Pub Date: March 25th, 2003
ISBN: 0-7432-4539-3
Publisher: Scribner

Forget about the murder of Isabel Chevalier, the headstrong teenager whose dalliance with Finch Marino and his squatter friends left her dead in a filthy basement and her father sunk in grief. Forget about Ruben Aguilar, the black sheep of a wealthy music-promotion family whose dream of making it on his own as pool cleaner to the stars was ended by a drive-by shooter. And forget each of the other 32 homicides in a single October weekend in the City of the Angels—except for the one that upstages them all, the murder of supersocialite diva Venus Dellaviglia Langdon, whose diplomat husband’s campaign for mayor gets an unexpected jolt, and by no means an unwelcome one, when her splendid body is found floating in her pool, naked and shot to death.

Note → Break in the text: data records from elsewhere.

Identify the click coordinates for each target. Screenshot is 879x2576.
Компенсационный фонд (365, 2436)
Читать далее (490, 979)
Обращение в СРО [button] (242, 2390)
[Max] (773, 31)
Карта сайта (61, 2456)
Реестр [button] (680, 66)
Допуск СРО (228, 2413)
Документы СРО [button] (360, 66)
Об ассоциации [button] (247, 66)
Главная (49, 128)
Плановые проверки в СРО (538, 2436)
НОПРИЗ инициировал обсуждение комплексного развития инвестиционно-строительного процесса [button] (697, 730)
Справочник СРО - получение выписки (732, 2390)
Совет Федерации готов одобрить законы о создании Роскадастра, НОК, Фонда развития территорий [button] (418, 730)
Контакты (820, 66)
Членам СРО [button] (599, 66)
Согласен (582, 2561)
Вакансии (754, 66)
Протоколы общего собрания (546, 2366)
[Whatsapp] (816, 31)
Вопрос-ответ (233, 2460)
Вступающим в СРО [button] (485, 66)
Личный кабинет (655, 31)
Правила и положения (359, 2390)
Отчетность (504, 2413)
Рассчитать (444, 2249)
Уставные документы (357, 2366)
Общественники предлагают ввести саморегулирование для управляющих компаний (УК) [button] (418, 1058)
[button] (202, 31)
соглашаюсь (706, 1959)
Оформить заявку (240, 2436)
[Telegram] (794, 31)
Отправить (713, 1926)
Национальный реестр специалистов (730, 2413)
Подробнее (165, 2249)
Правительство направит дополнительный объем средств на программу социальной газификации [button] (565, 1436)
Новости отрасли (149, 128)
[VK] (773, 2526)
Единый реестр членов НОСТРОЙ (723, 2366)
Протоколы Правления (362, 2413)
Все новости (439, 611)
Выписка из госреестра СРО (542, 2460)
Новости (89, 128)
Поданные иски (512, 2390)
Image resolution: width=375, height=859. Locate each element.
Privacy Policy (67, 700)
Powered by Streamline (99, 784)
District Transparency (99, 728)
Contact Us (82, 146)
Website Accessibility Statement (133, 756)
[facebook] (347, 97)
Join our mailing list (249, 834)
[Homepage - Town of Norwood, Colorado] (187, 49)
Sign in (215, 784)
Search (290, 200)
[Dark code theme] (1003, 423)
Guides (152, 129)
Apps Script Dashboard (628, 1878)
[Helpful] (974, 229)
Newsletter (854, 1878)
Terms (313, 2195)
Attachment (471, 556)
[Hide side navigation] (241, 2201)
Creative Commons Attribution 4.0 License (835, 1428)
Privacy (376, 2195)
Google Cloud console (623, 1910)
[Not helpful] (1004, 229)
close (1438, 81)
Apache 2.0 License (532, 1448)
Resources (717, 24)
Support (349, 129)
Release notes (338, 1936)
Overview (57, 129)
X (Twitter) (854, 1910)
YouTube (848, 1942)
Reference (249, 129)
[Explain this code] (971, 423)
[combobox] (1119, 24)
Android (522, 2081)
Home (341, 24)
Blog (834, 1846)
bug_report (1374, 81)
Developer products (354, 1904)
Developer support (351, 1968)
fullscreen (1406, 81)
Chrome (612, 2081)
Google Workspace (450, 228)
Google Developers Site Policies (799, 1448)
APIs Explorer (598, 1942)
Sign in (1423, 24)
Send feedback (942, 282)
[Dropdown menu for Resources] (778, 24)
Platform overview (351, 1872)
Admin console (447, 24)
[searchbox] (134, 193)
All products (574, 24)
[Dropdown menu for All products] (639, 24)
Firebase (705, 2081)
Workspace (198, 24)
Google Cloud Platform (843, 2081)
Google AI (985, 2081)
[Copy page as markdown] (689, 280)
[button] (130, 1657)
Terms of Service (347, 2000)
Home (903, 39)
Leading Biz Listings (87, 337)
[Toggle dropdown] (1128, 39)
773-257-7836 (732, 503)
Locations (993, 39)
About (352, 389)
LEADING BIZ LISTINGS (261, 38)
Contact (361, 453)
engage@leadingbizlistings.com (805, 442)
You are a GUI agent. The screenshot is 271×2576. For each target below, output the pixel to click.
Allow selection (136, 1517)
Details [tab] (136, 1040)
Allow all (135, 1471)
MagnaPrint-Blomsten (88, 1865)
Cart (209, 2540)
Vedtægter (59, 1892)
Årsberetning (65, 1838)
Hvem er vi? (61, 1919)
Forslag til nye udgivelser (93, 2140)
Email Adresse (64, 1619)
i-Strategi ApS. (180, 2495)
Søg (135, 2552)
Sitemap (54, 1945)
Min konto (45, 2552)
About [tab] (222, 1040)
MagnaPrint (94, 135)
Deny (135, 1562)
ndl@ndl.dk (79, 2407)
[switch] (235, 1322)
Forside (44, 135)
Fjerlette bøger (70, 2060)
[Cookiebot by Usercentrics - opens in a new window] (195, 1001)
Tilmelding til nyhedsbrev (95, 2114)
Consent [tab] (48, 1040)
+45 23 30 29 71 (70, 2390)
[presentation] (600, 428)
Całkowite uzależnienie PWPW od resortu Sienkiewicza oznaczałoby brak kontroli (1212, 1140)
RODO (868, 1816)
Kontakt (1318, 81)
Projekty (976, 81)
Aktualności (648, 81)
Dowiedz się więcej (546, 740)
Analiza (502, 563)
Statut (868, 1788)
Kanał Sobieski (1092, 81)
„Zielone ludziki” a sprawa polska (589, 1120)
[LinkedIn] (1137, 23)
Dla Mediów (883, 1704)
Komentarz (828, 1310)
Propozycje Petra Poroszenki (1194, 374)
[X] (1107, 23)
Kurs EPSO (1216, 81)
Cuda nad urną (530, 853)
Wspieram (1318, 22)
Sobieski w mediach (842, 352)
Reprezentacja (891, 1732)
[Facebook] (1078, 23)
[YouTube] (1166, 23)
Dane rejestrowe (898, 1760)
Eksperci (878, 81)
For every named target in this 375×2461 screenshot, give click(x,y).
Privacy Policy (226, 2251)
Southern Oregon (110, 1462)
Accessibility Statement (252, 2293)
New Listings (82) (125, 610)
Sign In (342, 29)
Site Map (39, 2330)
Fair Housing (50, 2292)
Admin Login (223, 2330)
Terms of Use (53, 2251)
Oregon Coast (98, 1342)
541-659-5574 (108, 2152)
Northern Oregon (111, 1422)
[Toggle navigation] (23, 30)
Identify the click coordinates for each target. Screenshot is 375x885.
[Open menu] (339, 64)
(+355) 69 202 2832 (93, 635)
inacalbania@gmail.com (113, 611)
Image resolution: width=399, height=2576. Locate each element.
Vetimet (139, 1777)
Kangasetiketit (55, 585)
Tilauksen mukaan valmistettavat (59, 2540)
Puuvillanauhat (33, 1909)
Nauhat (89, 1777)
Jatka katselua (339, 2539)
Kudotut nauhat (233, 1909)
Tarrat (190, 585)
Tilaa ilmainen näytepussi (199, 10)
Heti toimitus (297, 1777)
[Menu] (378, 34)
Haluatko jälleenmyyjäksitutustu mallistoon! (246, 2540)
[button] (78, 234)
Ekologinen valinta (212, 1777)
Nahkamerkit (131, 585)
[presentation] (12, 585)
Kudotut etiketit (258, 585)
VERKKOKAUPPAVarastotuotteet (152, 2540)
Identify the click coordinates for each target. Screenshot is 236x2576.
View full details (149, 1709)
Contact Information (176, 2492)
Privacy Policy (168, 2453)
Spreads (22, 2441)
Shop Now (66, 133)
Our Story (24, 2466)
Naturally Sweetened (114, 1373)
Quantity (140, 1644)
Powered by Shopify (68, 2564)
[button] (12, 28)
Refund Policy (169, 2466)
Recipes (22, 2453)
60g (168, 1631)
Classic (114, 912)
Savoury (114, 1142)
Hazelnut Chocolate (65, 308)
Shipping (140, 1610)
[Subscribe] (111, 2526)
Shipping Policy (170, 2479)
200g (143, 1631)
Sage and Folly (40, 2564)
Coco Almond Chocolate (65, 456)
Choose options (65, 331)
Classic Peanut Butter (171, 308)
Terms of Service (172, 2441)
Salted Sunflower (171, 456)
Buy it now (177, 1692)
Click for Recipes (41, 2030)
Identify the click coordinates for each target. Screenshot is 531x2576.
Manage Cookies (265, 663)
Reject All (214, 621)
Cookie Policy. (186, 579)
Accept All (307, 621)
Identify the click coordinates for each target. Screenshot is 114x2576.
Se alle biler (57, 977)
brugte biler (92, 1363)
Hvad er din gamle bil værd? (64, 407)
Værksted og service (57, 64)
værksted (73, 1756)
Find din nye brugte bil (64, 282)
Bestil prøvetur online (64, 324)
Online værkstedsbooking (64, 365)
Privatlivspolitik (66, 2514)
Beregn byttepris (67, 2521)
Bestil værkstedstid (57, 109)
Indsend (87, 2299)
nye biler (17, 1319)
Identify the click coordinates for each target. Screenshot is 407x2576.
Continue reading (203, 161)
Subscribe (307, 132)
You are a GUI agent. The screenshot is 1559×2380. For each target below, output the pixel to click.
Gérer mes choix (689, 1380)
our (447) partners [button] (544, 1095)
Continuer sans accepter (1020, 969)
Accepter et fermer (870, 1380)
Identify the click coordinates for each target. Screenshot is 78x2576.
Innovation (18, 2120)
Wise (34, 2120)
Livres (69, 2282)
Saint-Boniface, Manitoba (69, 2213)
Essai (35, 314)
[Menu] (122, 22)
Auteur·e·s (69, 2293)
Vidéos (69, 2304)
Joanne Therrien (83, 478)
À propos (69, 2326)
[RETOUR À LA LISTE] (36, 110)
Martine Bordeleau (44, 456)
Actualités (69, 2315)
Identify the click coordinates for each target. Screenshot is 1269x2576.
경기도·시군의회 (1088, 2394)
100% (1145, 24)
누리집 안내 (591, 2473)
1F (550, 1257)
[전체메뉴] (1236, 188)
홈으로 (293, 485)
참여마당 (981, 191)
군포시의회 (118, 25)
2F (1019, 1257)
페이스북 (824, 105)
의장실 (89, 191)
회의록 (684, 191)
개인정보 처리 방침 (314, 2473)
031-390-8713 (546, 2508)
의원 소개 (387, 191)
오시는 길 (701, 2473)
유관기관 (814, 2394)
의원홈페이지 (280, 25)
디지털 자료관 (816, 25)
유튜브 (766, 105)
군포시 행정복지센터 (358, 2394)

Amid the millions of Angelenos commiserating with the suddenly widowed candidate, only LA Times reporter Eve Diamond saw the men’s black Speedo trunks in Venus’s cabana; only Eve knows that Carter Langdon III didn’t wear black Speedos; and only Eve—in between forbidden erotic romps with Ruben’s straight-arrow brother Silvio and threats of discipline by newspaper higher-ups who don’t know half the details of her broken-field running—is gradually building a case that will connect all three murders in dizzying, sickening ways.

Hamilton (The Jasmine Trade¸ 2001) shows that she’s every bit as ambitious in tackling big-city corruption as Sara Paretsky. Despite the overloaded plot and the often overscaled emotions, few readers will be able to resist her V.I. Warshawski with a tape recorder and a California tan.